=== Section Start ===

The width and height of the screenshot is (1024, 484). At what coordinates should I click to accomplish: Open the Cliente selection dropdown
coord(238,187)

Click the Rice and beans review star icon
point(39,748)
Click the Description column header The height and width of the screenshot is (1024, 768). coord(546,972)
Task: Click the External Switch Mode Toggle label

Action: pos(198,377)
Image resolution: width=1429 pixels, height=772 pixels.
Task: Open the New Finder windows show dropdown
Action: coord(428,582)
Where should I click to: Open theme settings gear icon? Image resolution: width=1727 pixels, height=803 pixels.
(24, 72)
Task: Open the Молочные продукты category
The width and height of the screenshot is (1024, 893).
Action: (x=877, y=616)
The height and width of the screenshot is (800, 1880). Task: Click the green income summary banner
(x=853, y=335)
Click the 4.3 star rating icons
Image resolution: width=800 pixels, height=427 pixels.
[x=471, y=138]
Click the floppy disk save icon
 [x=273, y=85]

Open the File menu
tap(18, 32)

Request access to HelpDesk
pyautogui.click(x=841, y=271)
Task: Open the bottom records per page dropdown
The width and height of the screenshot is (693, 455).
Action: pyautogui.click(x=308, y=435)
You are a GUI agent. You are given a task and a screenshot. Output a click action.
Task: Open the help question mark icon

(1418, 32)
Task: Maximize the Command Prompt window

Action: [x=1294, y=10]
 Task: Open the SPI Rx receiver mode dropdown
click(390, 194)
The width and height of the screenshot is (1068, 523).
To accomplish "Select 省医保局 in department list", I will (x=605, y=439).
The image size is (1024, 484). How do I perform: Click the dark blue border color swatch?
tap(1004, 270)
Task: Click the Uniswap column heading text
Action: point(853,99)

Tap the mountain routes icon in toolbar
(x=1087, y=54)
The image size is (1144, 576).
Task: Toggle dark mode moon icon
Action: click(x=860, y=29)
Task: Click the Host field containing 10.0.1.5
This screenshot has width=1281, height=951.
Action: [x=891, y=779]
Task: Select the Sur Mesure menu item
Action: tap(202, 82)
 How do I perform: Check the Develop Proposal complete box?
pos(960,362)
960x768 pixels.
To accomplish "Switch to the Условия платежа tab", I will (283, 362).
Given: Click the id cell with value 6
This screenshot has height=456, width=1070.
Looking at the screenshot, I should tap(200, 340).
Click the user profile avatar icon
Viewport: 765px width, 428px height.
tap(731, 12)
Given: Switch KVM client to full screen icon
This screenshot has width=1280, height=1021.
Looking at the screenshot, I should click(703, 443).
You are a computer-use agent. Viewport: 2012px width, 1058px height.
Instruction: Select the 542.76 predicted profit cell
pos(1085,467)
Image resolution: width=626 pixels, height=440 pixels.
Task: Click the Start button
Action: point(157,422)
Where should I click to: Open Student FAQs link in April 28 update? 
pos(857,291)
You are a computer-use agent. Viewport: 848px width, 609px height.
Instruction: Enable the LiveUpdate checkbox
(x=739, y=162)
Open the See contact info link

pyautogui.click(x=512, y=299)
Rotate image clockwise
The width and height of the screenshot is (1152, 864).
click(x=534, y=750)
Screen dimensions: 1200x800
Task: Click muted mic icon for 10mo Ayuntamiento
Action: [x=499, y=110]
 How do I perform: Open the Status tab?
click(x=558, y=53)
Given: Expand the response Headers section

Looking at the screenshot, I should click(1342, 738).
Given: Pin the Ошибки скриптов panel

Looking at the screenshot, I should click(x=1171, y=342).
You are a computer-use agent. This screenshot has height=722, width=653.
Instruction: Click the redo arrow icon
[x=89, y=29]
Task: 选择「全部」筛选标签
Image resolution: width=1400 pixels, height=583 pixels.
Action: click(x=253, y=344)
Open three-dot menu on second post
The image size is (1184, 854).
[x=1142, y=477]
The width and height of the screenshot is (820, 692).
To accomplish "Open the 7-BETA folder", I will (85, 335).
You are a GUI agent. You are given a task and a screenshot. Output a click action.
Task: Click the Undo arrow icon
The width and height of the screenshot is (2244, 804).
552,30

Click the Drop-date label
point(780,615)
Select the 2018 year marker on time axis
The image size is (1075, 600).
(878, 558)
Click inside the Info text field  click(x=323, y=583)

=== Section End ===

INSTRUCTIONS TO FOLLOW:
Please give an exact copy of the lines above, beginning with the line containing "Task: Open the SPI Rx receiver mode dropdown" and running through the line containing "Task: Click the Host", and of no other lines.

EXERCISE RESULT:
 Task: Open the SPI Rx receiver mode dropdown
click(390, 194)
The width and height of the screenshot is (1068, 523).
To accomplish "Select 省医保局 in department list", I will (x=605, y=439).
The image size is (1024, 484). How do I perform: Click the dark blue border color swatch?
tap(1004, 270)
Task: Click the Uniswap column heading text
Action: point(853,99)

Tap the mountain routes icon in toolbar
(x=1087, y=54)
The image size is (1144, 576).
Task: Toggle dark mode moon icon
Action: click(x=860, y=29)
Task: Click the Host field containing 10.0.1.5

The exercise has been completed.